RAL Tier1 weekly operations castor 03/08/2015

From GridPP Wiki
Jump to: navigation, search

Operations News

  • Proposed CASTOR face to face W/C Oct 5th or 12th
  • New SRM version under testing. Works OK for a single job but hits trouble with many jobs.
  • SL6 disk server config now testable, although needs solution for CV11 nodes and hooks to add WAN tuning.

Operations Problems

  • CMS still upset. We believe that the current blocker is the read rate from disk - for this reason we are looking at undoing the 'heart bypass' implemented for CMS and using the scheduler again.
    • AL is trying to reproduce this on preprod.
  • The large numbers of checksum tickets seen by the production team are thought to be due to the rebalancer. RA to test this to see if that can be blamed on the rebalance un-sticking script.
  • BD and SdW investigating double putstart problem
  • The gridmap file on the the webdav host lcgcadm04.gridpp.rl.ac.uk is not auto-updating - needed for lhcb and vo.dirac.ac.uk


Blocking Issues

  • grid ftp bug in SL6 - stops any globus copy if a client is using a particular library. This is a show stopper for SL6 on disk server.
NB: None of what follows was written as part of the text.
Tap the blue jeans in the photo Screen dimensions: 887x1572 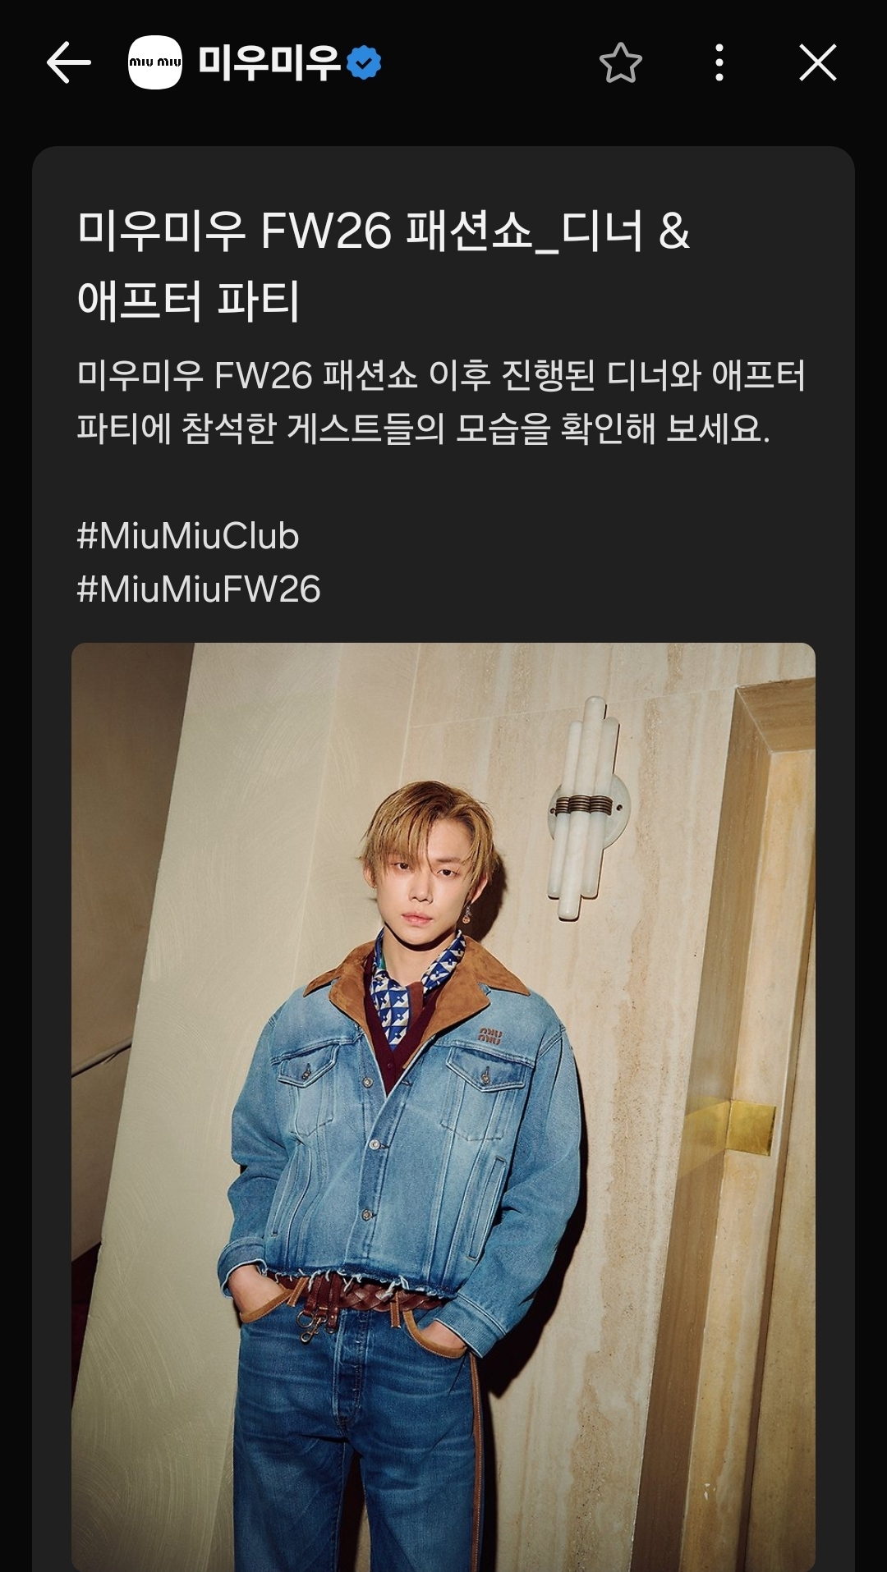click(x=357, y=1437)
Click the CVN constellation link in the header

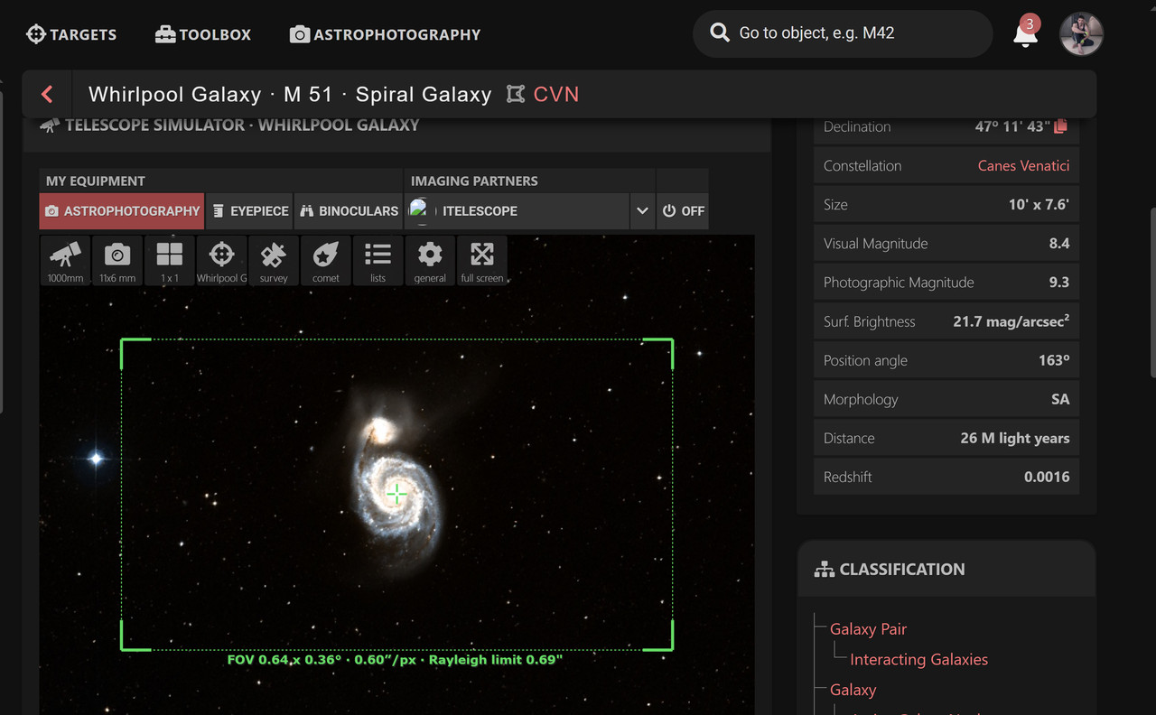(557, 94)
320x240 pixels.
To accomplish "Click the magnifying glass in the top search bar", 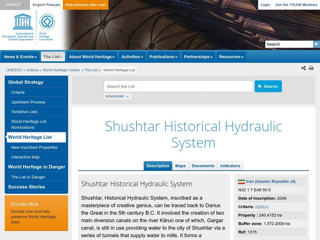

Planned, Scheduled and Cancelled Interventions

  • Stress test SRM poss deploy week after (Shaun)
  • Upgrade CASTOR disk servers to SL6
  • Downtime 4th Aug for network test


Advanced Planning

Tasks

  • Proposed CASTOR face to face W/C Oct 5th or 12th
  • Discussed CASTOR 2017 planning, see wiki page.

Interventions


Staffing

  • Castor on Call person next week
    • RA
  • Staff absence/out of the office:
    • RA out Friday morning
    • CP probably back Mon
    • SdW out all week

New Actions

  • RA to undo CMS's 'heart bypass' (unscheduled reads) to see if read rates are improved
    • AL to look at optimising lazy download
  • BD to set all non-target ATLAS nodes to R/Only to see if it stops partial file draining problem
  • RA to investigate why we are getting partial files
  • BD to chase AD about using the space reporting thing we made for him
  • JS, RA and GS to propose dates for Oracle 11.2.0.4 patching.


Existing Actions

  • SdW to modify cleanlostfiles to log to syslog so we can track its use - under testing
  • SdW to look into GC improvements - notify if file in inconsistent state
  • SdW to replace canbemigr test - to test for file that have not been migrated to tape (warn 8h / alert 24h)
  • RA/JJ to look at information provider re DiRAC (reporting disk only etc)
  • All to book meeting with Rob re draining / disk deployment / decommissioning ...
  • RA to look into procedural issues with CMS disk server interventions
  • BC to document processes to control services previously controlled by puppet
  • GS to arrange meeting castor/fab/production to discuss the decommissioning procedures
  • GS to investigate providing checks for /etc/noquattor on production nodes & checks for fetch-crl - ONGOING
  • RA to get jobs thought to cause CMS pileup
  • BC / RA to write change control doc for SL6 disk
  • SdW testing/working gfalcopy rpms
  • Someone - mice, what access protocol do they use?

Completed actions

  • RA/GS to write some new docs to cover oncall procedures for CMS with the introduction of unscheduled xroot reads
  • RA/AD to clarify what we are doing with 'broken' disk servers
  • GS to ensure that there is a ping test etc to the atlas building
  • BC to put SL6 on preprod disks.
  • RA to remove Facilities disk servers from cedaRetrieve to go back to Fabric for acceptance testing.